What is expected – Each entry below must come back exactly as written, without its pictures.

Stored data
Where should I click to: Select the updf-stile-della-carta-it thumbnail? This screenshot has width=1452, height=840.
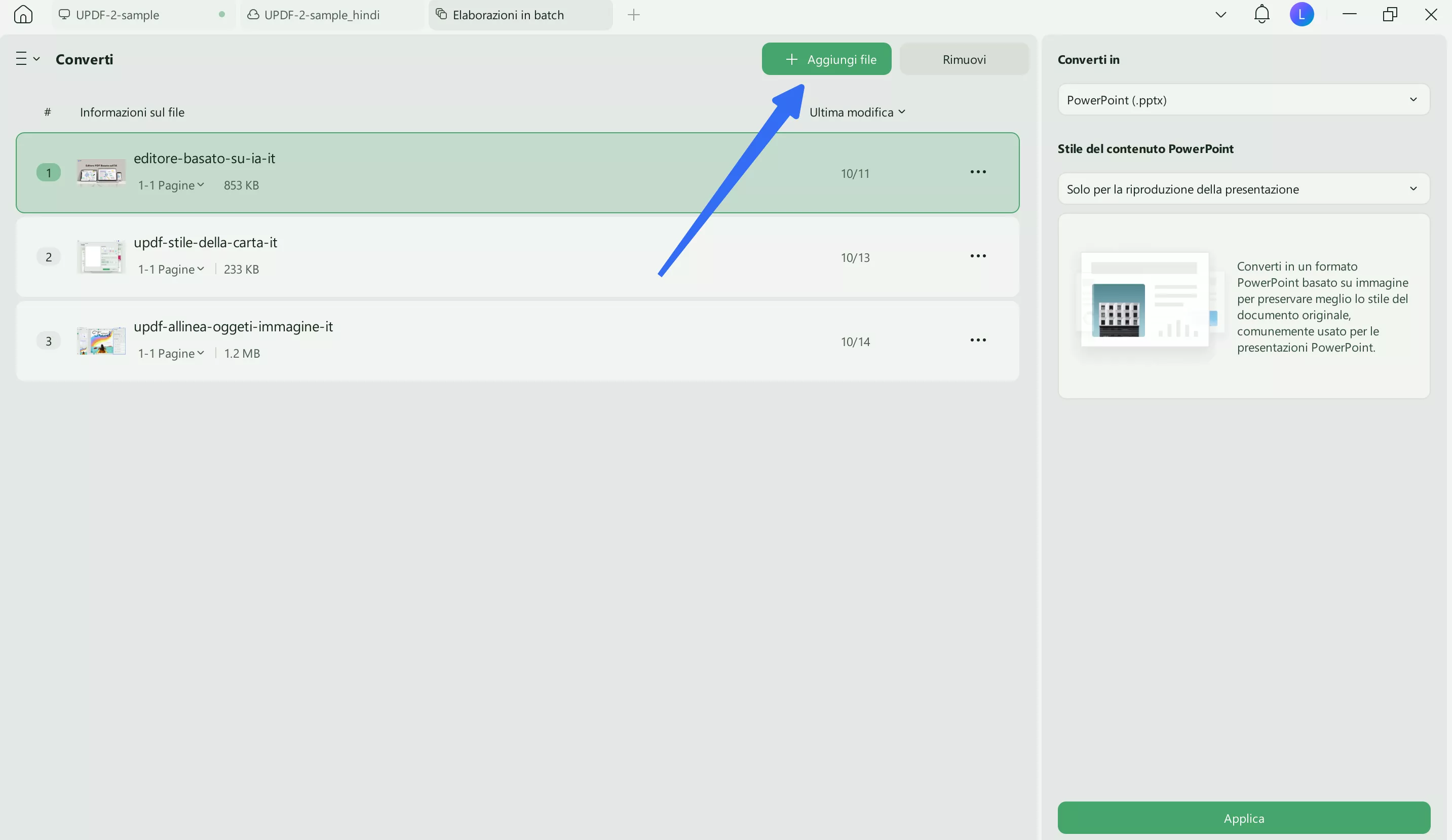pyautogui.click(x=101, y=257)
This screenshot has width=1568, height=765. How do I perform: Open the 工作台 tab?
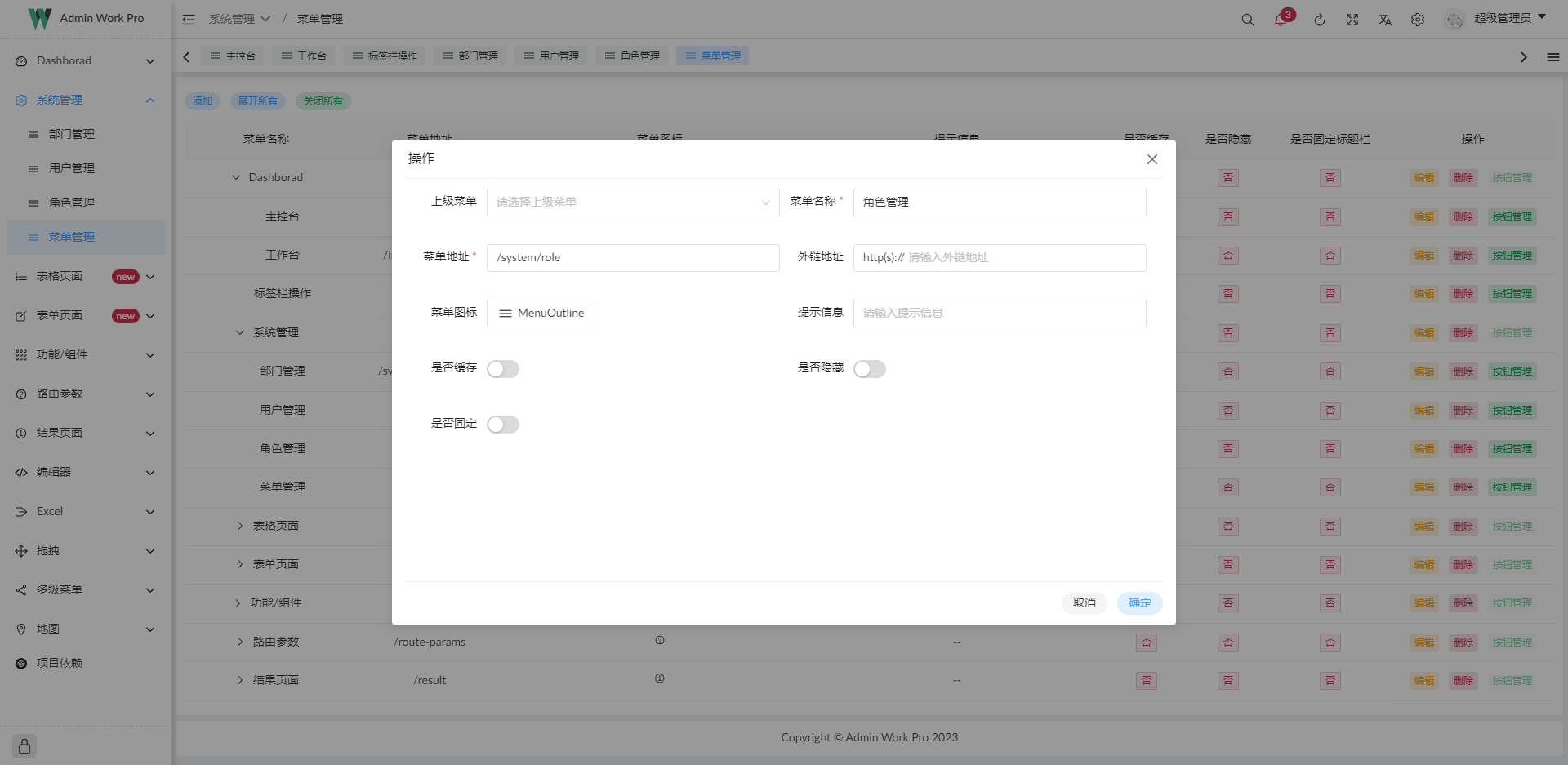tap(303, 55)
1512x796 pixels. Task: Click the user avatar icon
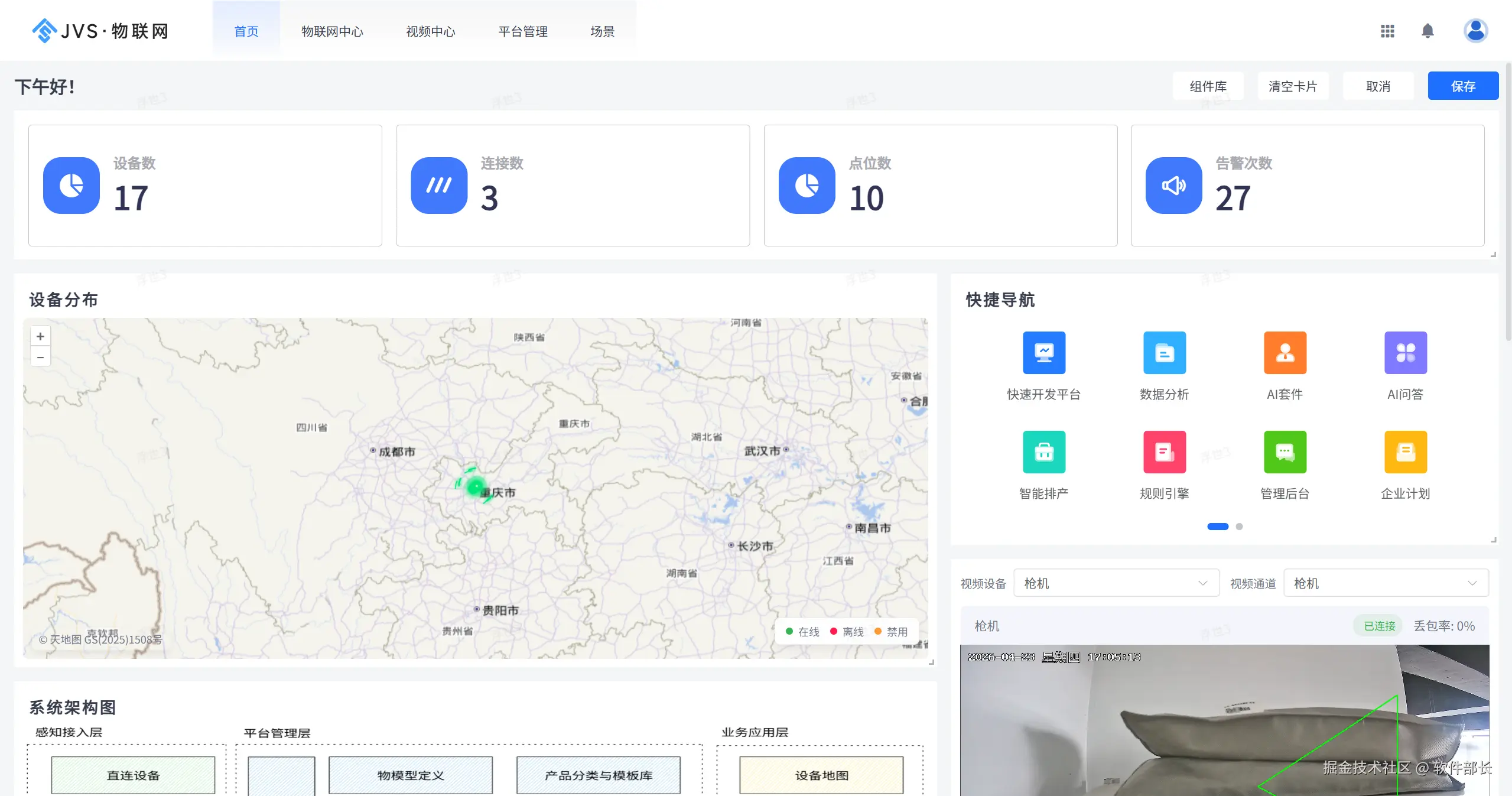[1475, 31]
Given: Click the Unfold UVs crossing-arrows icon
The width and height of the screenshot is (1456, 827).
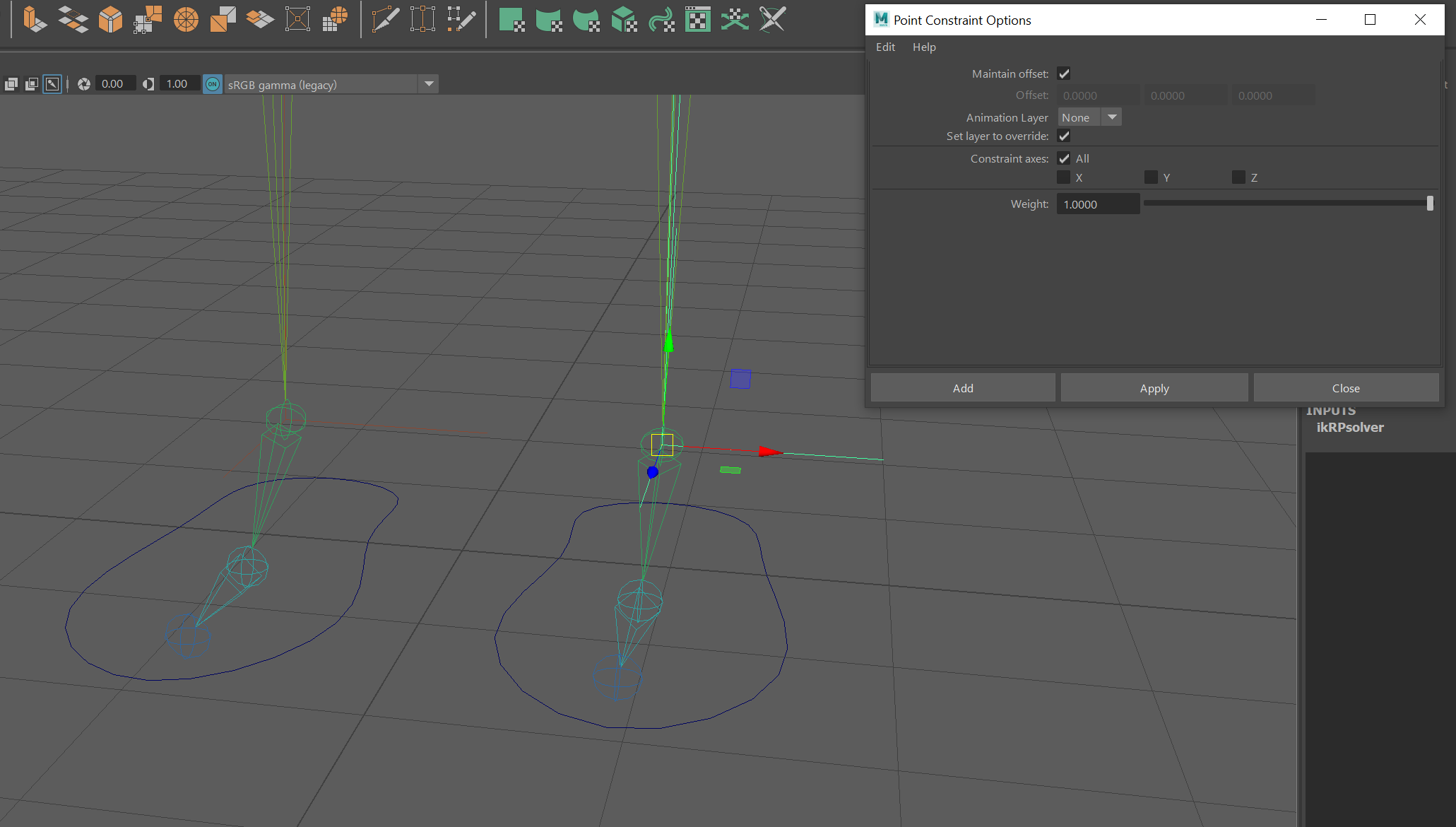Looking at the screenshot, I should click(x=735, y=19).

The completed task –
Where should I click to: Select the updf-stile-della-carta-it thumbnail? This screenshot has width=1452, height=840.
pyautogui.click(x=101, y=257)
This screenshot has width=1568, height=765. How do I perform: Open the 工作台 tab?
tap(303, 55)
1512x796 pixels. Task: Click the user avatar icon
[1475, 31]
Given: Click the Unfold UVs crossing-arrows icon
The width and height of the screenshot is (1456, 827).
Looking at the screenshot, I should click(x=735, y=19).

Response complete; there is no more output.